00000 Xxxx Xxx Xxxxxx, 00xx Xxxxx
Xxxxxx Xxxxx, Xxxxxxxx 00000
Attention: Stewart B. Gold, President
Dear Xxxxxxx:
My understanding is that Section 4(f)(ii) of the Amended and Restated
Stockholders Agreement among Doctors Health System, Inc. ("DHS") and the
stockholders of DHS (the "Stockholders Agreement") provides that, in the event
of my disability, I may require DHS to purchase my shares of DHS Common Stock
in the event that the other stockholders decline to purchase such stock. In
addition, it is my understanding that DHS may terminate my Employment Agreement
with DHS dated December 9, 1994, as amended from time to time (the "Employment
Agreement") in the event of a disability pursuant to Section 4.2 of the
Employment Agreement. By signing this letter, I agree to execute amendments to
the Stockholders Agreement and Employment Agreement in accordance with the
terms of this letter.
This letter will confirm my agreement that, effective as of February 1,
1997, in the event I become disabled (and not for any other reason), I waive my
right to require DHS to purchase any of my shares of DHS Common Stock of
whatever class, including shares issuable upon the exercise of stock options
(i) to the extent such purchase price would exceed the amount payable to DHS
pursuant to any disability insurance policy maintained by DHS to fund such
purchase right and/or (ii) to the extent any disability is not covered by such
disability insurance policy.
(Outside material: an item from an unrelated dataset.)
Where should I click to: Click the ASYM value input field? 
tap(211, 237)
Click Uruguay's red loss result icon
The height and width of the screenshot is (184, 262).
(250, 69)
You have agreed that the DHS will use its
commercially reasonable efforts to obtain the maximum amount of disability
insurance coverage to fund the stock repurchase right described in the
Stockholders Agreement.
Doctors Health System, Inc.
February 1, 1997
Page 2
I have agreed to waive these rights in consideration that DHS shall amend
the Employment Agreement to provide that if my employment with DHS is
terminated due to a disability which is not covered by the applicable
disability insurance policy, DHS shall in such event provide me with a
severance benefit equal to my salary pursuant to the Employment Agreement, from
the date of termination of employment due to disability until the first
anniversary of expiration of the term of the Employment Agreement.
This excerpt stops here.